Problem to work on:
Format the part of the entries that opens with the line containing "Task: Click the four-dot move sidebar icon" and closes with the line containing "coord(384,1510)" as a Markdown table with the columns Row and Line. Put a row number in the first column and the line in the second, and leave out blank lines.

Exercise data:
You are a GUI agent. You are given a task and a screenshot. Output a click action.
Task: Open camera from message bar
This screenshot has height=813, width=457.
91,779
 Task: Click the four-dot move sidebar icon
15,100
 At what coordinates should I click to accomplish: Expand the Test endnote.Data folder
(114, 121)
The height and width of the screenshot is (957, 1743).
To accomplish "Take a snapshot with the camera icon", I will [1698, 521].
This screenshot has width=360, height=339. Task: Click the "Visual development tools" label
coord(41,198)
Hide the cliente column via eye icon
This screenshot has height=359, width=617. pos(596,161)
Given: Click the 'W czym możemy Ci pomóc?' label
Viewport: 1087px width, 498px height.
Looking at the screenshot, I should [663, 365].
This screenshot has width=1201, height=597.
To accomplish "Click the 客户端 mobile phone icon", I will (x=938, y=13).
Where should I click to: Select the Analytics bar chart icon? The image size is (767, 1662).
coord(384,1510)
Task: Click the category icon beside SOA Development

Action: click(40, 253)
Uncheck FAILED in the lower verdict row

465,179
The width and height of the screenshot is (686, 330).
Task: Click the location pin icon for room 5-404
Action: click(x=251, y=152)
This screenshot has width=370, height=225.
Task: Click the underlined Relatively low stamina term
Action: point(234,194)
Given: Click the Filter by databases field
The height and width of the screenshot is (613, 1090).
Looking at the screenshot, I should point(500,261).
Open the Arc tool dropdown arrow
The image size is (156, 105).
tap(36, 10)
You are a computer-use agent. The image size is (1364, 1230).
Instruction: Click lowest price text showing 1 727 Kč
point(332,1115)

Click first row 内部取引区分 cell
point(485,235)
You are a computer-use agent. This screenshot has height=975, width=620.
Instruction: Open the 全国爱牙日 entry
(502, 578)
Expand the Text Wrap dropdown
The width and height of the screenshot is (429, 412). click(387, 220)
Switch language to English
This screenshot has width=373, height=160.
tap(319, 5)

Result below:
| Row | Line |
|---|---|
| 1 |  Task: Click the four-dot move sidebar icon |
| 2 | 15,100 |
| 3 |  At what coordinates should I click to accomplish: Expand the Test endnote.Data folder |
| 4 | (114, 121) |
| 5 | The height and width of the screenshot is (957, 1743). |
| 6 | To accomplish "Take a snapshot with the camera icon", I will [1698, 521]. |
| 7 | This screenshot has width=360, height=339. Task: Click the "Visual development tools" label |
| 8 | coord(41,198) |
| 9 | Hide the cliente column via eye icon |
| 10 | This screenshot has height=359, width=617. pos(596,161) |
| 11 | Given: Click the 'W czym możemy Ci pomóc?' label |
| 12 | Viewport: 1087px width, 498px height. |
| 13 | Looking at the screenshot, I should [663, 365]. |
| 14 | This screenshot has width=1201, height=597. |
| 15 | To accomplish "Click the 客户端 mobile phone icon", I will (x=938, y=13). |
| 16 | Where should I click to: Select the Analytics bar chart icon? The image size is (767, 1662). |
| 17 | coord(384,1510) |